Class CLARANS<O>

  • Type Parameters:
    O - Input data type
    All Implemented Interfaces:
    elki.Algorithm, ClusteringAlgorithm<Clustering<MedoidModel>>, KMedoidsClustering<O>
    Direct Known Subclasses:
    FastCLARANS

    @Reference(authors="R. T. Ng, J. Han",
               title="CLARANS: a method for clustering objects for spatial data mining",
               booktitle="IEEE Transactions on Knowledge and Data Engineering 14(5)",
               url="https://doi.org/10.1109/TKDE.2002.1033770",
               bibkey="DBLP:journals/tkde/NgH02")
    public class CLARANS<O>
    extends java.lang.Object
    implements KMedoidsClustering<O>
    CLARANS: a method for clustering objects for spatial data mining is inspired by PAM (partitioning around medoids, PAM) and CLARA and also based on sampling.

    This implementation tries to balance memory and computation time. By caching the distances to the two nearest medoids, we usually only need O(n) instead of O(nk) distance computations for one iteration, at the cost of needing O(2n) memory to store them.

    The implementation is fairly ugly, because we have three solutions (the best found so far, the current solution, and a neighbor candidate); and for each point in each solution we need the best and second best assignments. But with Java 11, we may be able to switch to value types that would clean this code significantly, without the overhead of O(n) objects.

    Reference:

    R. T. Ng, J. Han
    CLARANS: a method for clustering objects for spatial data mining
    IEEE Transactions on Knowledge and Data Engineering 14(5)

    Since:
    0.7.5
    Author:
    Erich Schubert
    • Nested Class Summary

      Nested Classes 
      Modifier and Type Class Description
      protected static class  CLARANS.Assignment
      Assignment state.
      static class  CLARANS.Par<V>
      Parameterization class.

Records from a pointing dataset

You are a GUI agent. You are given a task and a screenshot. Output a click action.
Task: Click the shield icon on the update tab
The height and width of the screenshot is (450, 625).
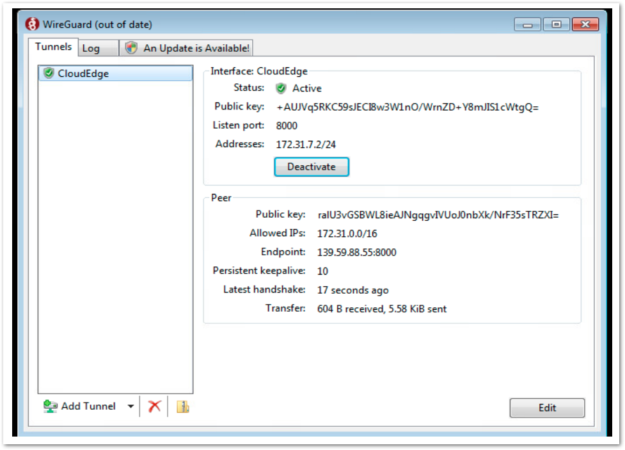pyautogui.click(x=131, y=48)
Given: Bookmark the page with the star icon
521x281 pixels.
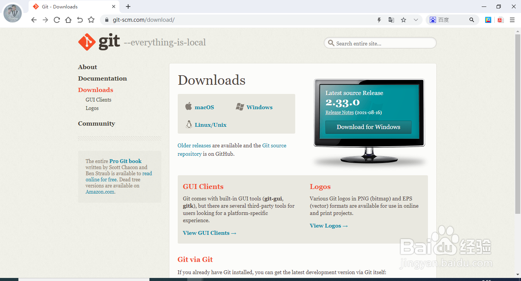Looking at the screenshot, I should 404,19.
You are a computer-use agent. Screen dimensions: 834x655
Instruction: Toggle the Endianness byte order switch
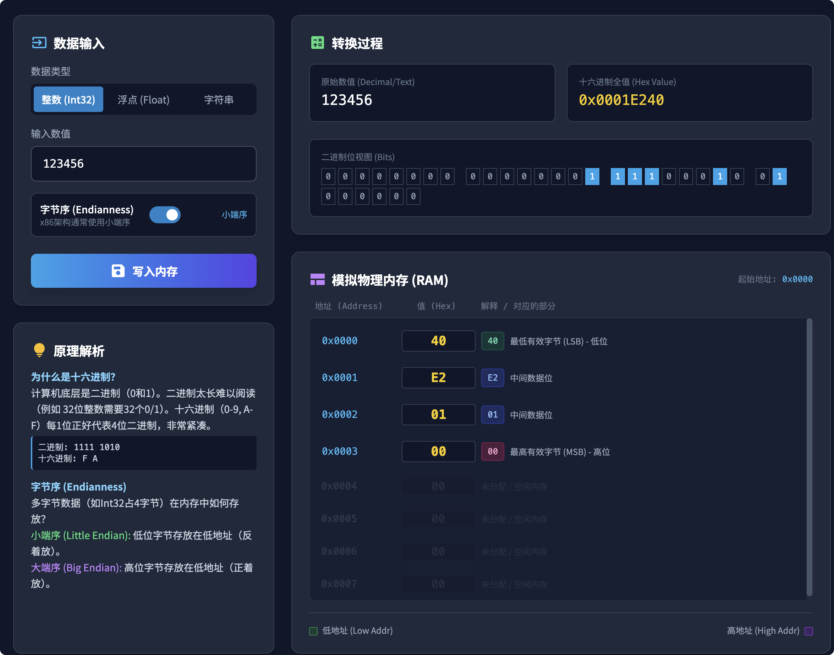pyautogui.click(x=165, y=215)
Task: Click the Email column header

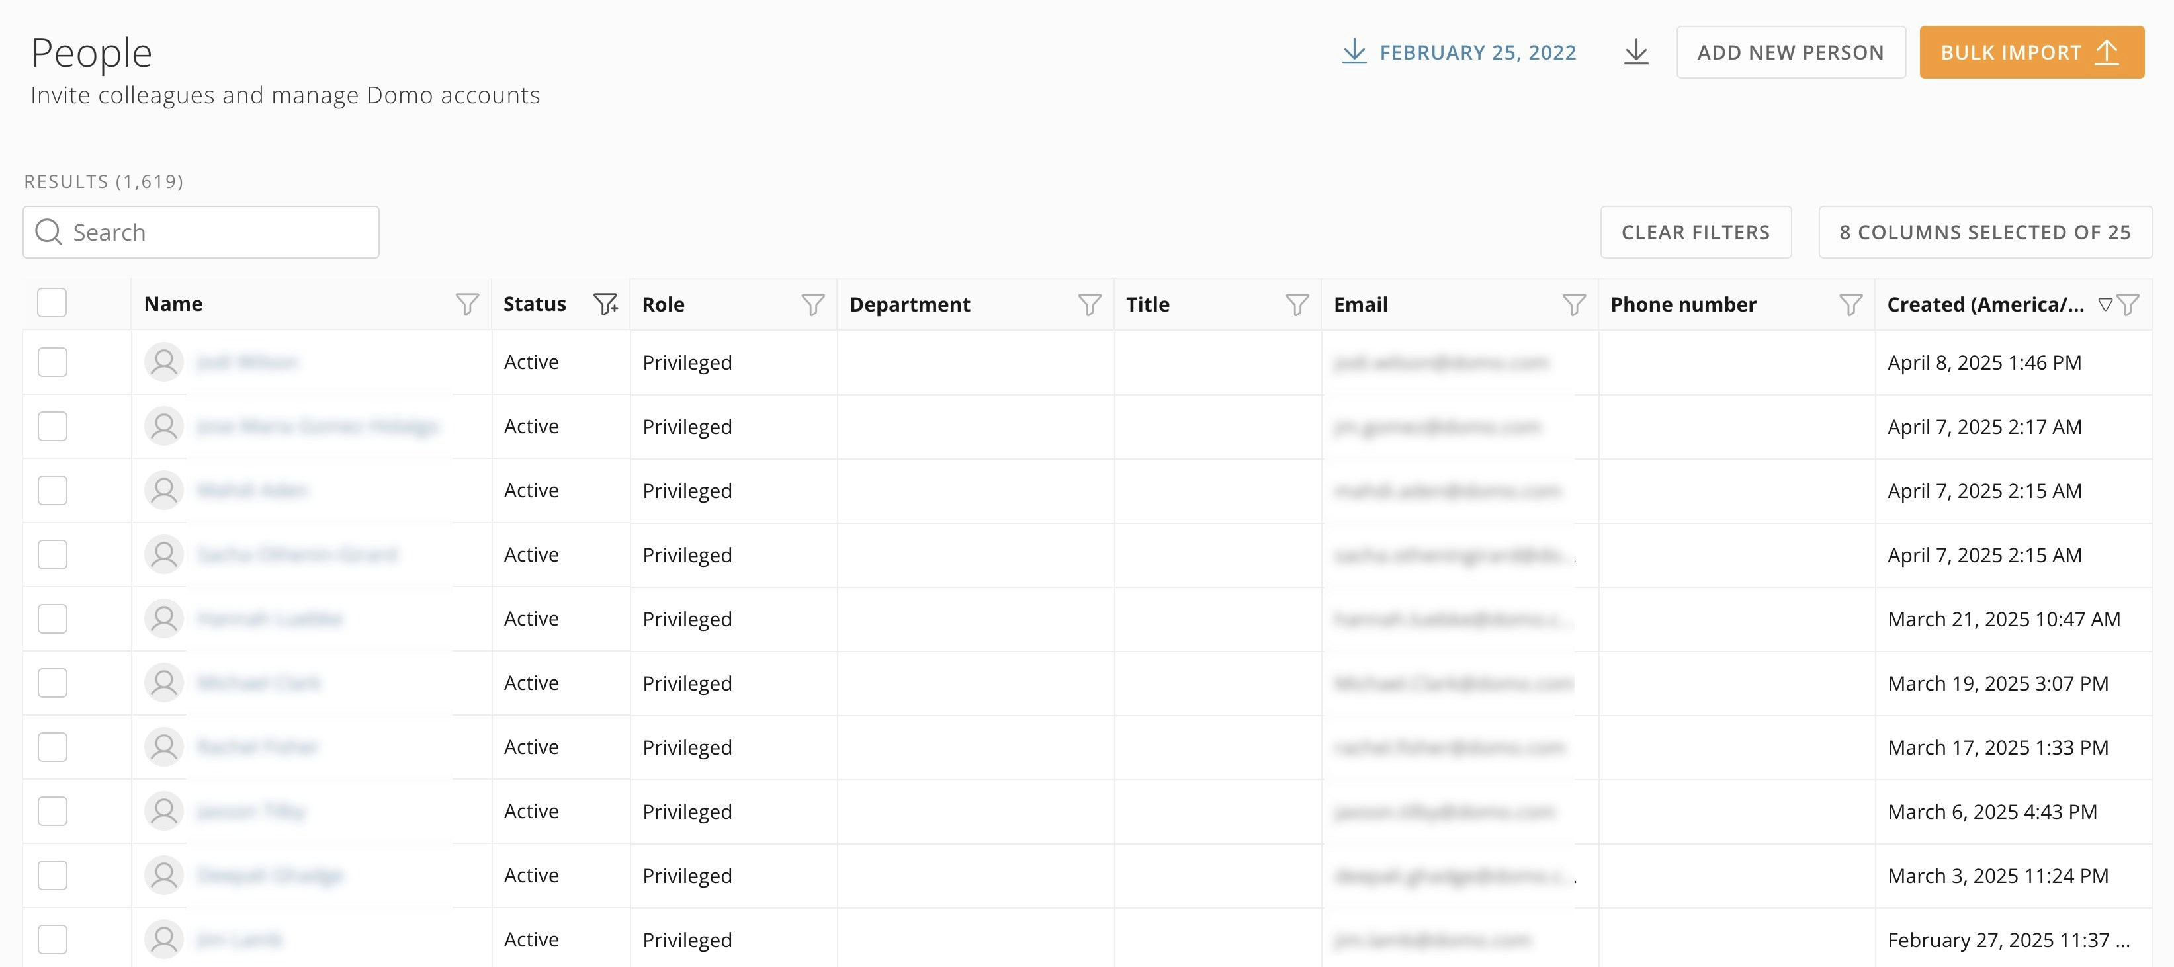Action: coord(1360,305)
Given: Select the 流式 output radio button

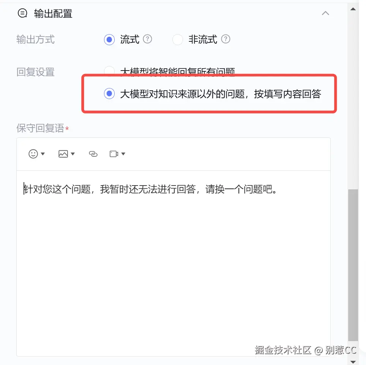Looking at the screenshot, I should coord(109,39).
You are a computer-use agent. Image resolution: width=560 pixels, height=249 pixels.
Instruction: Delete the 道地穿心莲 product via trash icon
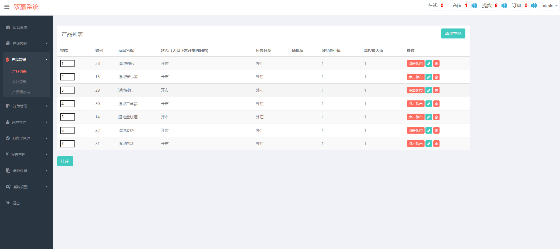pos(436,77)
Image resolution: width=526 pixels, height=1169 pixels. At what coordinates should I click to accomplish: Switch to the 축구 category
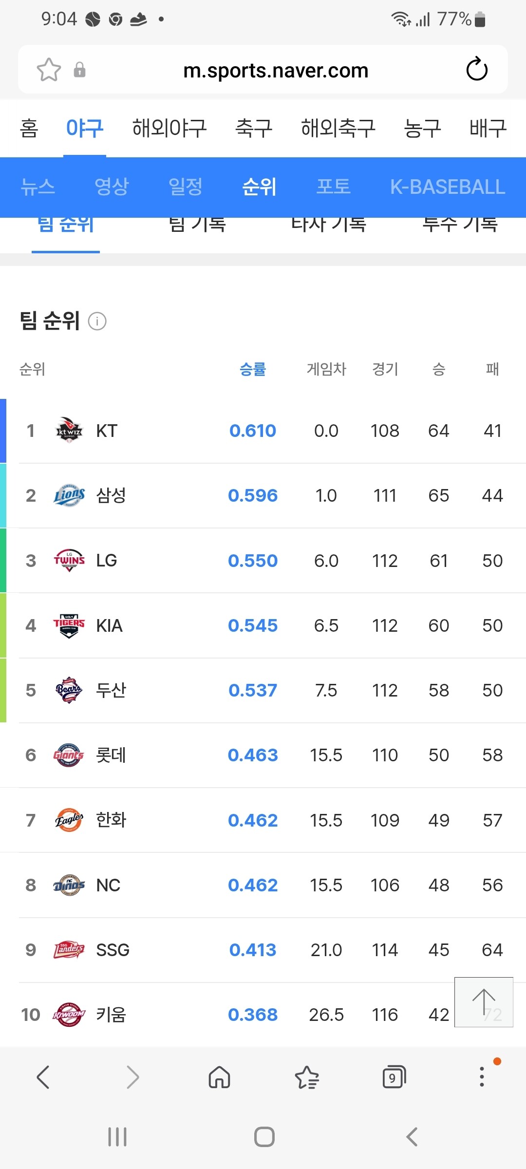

(Parts of the exercise)
[A] In the CLARANS documentation, which class is listed as a direct known subclass?
[B] Using the CLARANS documentation, explain how the implementation usually needs only O(n) distance computations per iteration rather than O(nk), and what this costs.
[C] Pick up the CLARANS documentation after its last line and write what comes next.
These data have no connection to the CLARANS documentation.

(Responses to the tasks)
[A] FastCLARANS is listed as the direct known subclass.

[B] The implementation caches the distances from each point to its two nearest medoids, so one iteration usually needs only O(n) distance computations instead of O(nk). The cost is O(2n) memory to store those cached distances.

[C]
      • Nested classes/interfaces inherited from interface elki.Algorithm

        elki.Algorithm.Utils
    • Field Summary

      Fields 
      Modifier and Type Field Description
      protected elki.distance.Distance<? super O> distance
      Distance function used.
      protected int k
      Number of clusters to find.
      private static elki.logging.Logging LOG
      Class logger.
      protected double maxneighbor
      Sampling rate.
      protected int numlocal
      Number of samples to draw (i.e. restarts).
      protected elki.utilities.random.RandomFactory random
      Random factory for initialization.
    • Constructor Summary

      Constructors 
      Constructor Description
      CLARANS​(elki.distance.Distance<? super O> distance, int k, int numlocal, double maxneighbor, elki.utilities.random.RandomFactory random)
      Constructor.
    • Method Summary

      All Methods Instance Methods Concrete Methods 
      Modifier and Type Method Description
      elki.data.type.TypeInformation[] getInputTypeRestriction()  
      Clustering<MedoidModel> run​(elki.database.relation.Relation<O> relation)
      Run CLARANS clustering.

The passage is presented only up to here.